Niet valt in te zien dat indien de staatsecretaris op voorhand een machtiging voor verlof wil weigeren om redenen die niet te maken hebben met de vraag of verlof al dan niet verantwoord is, zoals in casu, de gehoudenheid zou bestaan om eerst nog de — in dat geval op voorhand al overbodige — gang naar het Avt te maken. Ook dit oordeel van het hof is dus onbegrijpelijk dan wel (indien genoemde beleidsregels zijn aan te merken als recht in de zin van art. 79 RO, welke vraag, naar de Staat meent, bevestigend beantwoord dient te worden, nu het gaat om bevoegd gegeven en deugdelijk gepubliceerde beleidsregels) geeft blijk van een onjuiste rechtsopvatting omtrent de taak van het Avt en/of het verloftoetsingskader voor personen die in een tbs-inrichting verblijven, als vervat in genoemde beleidsregelingen.
5.
Ten onrechte heeft het hof in rov. 3.10 van zijn arrest in het onderhavige verband gewicht toegekend aan de uitspraak van de RSJ van 12 juli 2010 (productie LXXXIII bij akte houdende overlegging van stukken d.d. 27 september 2010 van [gerequireerde]). Die uitspraak heeft in de eerste plaats betrekking op een ander onderwerp, namelijk de intrekking van de machtiging voor begeleid verlof van [gerequireerde], welke machtiging reeds sinds 2002 loopt. Reeds om die reden heeft het hof geen betekenis aan die uitspraak kunnen toekennen. De RSJ is bovendien niet bevoegd met betrekking tot de weigering van een machtiging tot verlof, reden waarom [gerequireerde] zijn onderhavige vordering aan de burgerlijke rechter heeft voorgelegd (en heeft kunnen voorleggen).
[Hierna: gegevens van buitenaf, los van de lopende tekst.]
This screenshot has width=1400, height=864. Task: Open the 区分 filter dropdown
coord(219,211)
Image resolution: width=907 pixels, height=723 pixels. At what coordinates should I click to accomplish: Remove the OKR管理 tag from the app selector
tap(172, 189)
Ook om deze reden komt te dezen niet of niet zonder meer betekenis toe aan het oordeel van de RSJ. Tot slot geldt dat de motivering van de uitspraak van de RSJ van 12 juli 2010 onmiskenbaar is toegespitst op de bijzondere aspecten van de machtiging tot begeleid verlof, te weten dat deze, nadat deze met de afspraken van 2001 als mogelijkheid in het vooruitzicht was gesteld, al vanaf 2002 ononderbroken is verleend, dat het begeleid verlof steeds goed en zonder problemen is verlopen en dat het feit dat het verlof begeleid plaatsvindt, een waarborg vormt voor het goede verloop ervan en voor het voorkomen van iedere mogelijk confrontatie met de slachtoffers en nabestaanden van de slachtoffers van de delicten van [gerequireerde] met [gerequireerde] (zie blz. 6–8 van de uitspraak van de RSJ). Al deze argumenten doen onmiskenbaar geen opgeld voor de (nimmer verleende) machtiging tot onbegeleid verlof waar het in deze procedure om gaat, daargelaten nog dat onbegeleid verlof nog veel verder gaat dan begeleid verlof en de maatschappelijke onrust daarover (dus) nog veel groter zal zijn. Ook op dit punt is het oordeel van het hof dus onbegrijpelijk dan wel geeft het blijk van een onjuiste rechtsopvatting.
En op grond van dit middel te horen eis doen dat het de Hoge Raad behage het arrest, waarvan beroep, te vernietigen met zodanige verdere beslissing als de Hoge Raad zal vermenen te behoren; kosten rechtens.
De kosten dezes zijn voor mij, deurwaarder, [€ 90,81.]
Deurwaarder
[Eiser kan op grond van de Wet op de Omzetbelasting 1968 de hem/haar in rekening gebrachte omzetbelasting niet verrekenen, derhalve verklaart ondergetekende opgemelde kosten te hebben verhoogd met een percentage gelijk aan het percentage genoemd in bovengenoemde wet.]